DATA EXTRACTS:
------

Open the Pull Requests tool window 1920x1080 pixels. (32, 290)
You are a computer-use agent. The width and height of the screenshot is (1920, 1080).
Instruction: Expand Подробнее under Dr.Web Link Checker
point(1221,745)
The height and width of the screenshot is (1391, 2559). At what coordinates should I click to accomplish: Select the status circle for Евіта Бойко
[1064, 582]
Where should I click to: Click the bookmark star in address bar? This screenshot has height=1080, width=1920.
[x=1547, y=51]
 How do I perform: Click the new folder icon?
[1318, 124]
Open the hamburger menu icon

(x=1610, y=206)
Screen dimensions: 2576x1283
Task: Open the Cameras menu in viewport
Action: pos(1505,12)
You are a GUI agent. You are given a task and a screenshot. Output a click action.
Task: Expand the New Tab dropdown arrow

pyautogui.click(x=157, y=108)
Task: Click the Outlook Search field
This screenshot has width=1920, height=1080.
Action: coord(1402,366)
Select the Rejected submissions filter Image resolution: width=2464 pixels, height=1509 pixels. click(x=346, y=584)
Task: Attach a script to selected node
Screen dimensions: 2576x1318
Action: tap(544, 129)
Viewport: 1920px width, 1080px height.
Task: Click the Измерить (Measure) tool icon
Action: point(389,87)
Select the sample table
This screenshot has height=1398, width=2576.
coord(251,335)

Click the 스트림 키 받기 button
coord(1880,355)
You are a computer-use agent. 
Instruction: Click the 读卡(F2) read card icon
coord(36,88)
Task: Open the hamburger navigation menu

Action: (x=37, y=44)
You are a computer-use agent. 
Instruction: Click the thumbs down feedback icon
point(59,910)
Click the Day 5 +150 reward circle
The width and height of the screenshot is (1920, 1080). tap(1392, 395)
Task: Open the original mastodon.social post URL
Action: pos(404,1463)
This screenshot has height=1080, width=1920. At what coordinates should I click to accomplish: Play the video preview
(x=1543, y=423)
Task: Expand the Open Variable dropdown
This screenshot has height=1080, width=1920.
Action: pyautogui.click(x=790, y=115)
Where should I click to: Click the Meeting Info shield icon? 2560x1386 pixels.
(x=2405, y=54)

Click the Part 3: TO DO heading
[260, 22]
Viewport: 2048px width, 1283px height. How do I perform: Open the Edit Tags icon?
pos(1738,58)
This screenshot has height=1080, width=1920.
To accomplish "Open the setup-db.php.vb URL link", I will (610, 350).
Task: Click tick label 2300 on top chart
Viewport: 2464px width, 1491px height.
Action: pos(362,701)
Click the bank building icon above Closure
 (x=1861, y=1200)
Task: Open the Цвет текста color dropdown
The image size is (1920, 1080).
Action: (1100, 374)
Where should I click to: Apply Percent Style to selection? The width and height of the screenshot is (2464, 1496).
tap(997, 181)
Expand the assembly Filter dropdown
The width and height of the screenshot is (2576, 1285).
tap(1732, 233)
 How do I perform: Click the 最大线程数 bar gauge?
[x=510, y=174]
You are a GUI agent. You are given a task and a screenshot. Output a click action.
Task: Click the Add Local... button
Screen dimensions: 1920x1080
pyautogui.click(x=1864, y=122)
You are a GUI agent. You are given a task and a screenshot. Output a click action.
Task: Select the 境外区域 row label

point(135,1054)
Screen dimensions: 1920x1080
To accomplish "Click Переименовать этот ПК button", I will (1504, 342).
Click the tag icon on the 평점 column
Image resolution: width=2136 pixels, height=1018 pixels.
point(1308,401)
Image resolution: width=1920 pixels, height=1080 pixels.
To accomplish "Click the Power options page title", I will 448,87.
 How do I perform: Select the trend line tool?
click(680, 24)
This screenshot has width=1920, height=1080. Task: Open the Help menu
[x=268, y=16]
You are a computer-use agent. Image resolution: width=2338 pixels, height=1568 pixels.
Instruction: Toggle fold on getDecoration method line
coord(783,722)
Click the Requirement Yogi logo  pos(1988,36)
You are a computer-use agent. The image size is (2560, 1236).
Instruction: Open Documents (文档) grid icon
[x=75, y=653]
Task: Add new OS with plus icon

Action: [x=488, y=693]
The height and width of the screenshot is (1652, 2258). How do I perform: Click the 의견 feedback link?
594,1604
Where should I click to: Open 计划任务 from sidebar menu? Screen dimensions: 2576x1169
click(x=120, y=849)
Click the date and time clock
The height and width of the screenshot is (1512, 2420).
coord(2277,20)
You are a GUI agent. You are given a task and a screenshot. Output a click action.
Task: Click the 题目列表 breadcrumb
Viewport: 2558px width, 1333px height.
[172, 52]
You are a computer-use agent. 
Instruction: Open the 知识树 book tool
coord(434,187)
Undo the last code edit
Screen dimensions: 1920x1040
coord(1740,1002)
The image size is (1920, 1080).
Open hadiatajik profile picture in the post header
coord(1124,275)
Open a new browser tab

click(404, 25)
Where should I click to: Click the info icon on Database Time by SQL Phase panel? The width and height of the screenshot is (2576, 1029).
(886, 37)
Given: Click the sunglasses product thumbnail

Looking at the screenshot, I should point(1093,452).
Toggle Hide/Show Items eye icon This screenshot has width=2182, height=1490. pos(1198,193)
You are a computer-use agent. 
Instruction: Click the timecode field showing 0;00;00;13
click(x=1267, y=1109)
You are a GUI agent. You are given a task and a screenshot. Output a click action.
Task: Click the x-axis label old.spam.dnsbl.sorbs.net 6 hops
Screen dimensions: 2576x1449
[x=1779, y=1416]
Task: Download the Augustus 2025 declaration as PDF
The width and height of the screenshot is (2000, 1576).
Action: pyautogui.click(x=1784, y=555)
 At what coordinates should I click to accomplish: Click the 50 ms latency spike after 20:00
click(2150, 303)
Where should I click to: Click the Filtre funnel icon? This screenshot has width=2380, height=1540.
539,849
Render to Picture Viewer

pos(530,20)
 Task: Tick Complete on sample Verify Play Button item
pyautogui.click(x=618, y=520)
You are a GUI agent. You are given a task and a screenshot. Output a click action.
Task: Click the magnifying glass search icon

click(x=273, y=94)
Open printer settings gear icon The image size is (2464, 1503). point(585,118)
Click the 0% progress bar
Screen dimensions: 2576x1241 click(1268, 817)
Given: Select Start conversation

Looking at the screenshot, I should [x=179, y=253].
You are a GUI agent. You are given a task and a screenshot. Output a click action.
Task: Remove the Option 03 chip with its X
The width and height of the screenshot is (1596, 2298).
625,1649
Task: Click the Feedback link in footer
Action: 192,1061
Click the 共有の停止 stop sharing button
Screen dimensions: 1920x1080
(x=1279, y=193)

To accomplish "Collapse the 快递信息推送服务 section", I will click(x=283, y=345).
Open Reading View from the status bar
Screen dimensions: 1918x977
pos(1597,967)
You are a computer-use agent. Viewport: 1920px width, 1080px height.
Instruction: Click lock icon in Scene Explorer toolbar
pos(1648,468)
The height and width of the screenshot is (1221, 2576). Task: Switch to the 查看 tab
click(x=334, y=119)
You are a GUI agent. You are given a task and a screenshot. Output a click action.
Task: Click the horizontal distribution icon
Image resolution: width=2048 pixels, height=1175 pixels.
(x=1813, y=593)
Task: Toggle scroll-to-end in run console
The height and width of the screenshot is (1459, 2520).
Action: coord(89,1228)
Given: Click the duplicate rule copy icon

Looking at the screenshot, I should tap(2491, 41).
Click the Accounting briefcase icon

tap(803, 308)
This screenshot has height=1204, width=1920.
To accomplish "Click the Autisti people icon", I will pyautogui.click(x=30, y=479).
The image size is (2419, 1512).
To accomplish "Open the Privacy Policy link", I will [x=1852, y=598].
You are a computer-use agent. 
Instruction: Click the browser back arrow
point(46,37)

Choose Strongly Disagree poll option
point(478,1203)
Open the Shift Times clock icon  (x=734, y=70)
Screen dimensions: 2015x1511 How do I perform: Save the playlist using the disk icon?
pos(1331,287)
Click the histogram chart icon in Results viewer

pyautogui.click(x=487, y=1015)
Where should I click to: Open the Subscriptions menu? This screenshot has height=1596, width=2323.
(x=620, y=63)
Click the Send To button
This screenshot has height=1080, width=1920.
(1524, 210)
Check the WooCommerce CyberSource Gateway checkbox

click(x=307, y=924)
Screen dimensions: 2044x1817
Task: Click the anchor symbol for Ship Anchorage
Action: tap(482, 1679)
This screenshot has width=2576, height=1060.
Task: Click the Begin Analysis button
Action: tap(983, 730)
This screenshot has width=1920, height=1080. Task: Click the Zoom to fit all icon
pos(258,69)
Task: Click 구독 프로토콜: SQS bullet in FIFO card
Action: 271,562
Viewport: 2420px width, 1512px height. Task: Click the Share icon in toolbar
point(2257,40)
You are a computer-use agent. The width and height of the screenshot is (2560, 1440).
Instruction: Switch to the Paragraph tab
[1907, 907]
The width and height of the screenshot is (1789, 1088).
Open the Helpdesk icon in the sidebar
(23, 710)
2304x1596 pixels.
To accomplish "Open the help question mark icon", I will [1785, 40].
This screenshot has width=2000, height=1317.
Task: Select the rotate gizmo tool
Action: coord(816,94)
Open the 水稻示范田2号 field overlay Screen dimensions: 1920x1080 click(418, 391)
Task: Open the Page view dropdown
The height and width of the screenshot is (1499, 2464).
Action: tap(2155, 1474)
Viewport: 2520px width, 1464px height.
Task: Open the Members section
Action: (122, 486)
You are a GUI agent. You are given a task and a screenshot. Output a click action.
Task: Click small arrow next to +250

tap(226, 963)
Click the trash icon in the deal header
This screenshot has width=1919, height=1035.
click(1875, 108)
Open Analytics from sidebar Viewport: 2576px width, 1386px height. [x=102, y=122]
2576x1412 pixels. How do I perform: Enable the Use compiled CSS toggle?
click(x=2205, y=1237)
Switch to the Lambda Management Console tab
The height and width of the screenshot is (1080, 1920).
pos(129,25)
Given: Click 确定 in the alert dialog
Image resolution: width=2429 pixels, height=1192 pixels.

------

THE TASK: Out of the data above, transcribe exactly and only the lines starting with the line that has "Viewport: 2048px width, 1283px" and going on through the line that has "Task: Click the Add Local... button", both included.

TASK RESULT:
Viewport: 2048px width, 1283px height. How do I perform: Open the Edit Tags icon?
pos(1738,58)
This screenshot has height=1080, width=1920.
To accomplish "Open the setup-db.php.vb URL link", I will (610, 350).
Task: Click tick label 2300 on top chart
Viewport: 2464px width, 1491px height.
Action: pos(362,701)
Click the bank building icon above Closure
 (x=1861, y=1200)
Task: Open the Цвет текста color dropdown
The image size is (1920, 1080).
Action: (1100, 374)
Where should I click to: Apply Percent Style to selection? The width and height of the screenshot is (2464, 1496).
tap(997, 181)
Expand the assembly Filter dropdown
The width and height of the screenshot is (2576, 1285).
tap(1732, 233)
 How do I perform: Click the 最大线程数 bar gauge?
[x=510, y=174]
You are a GUI agent. You are given a task and a screenshot. Output a click action.
Task: Click the Add Local... button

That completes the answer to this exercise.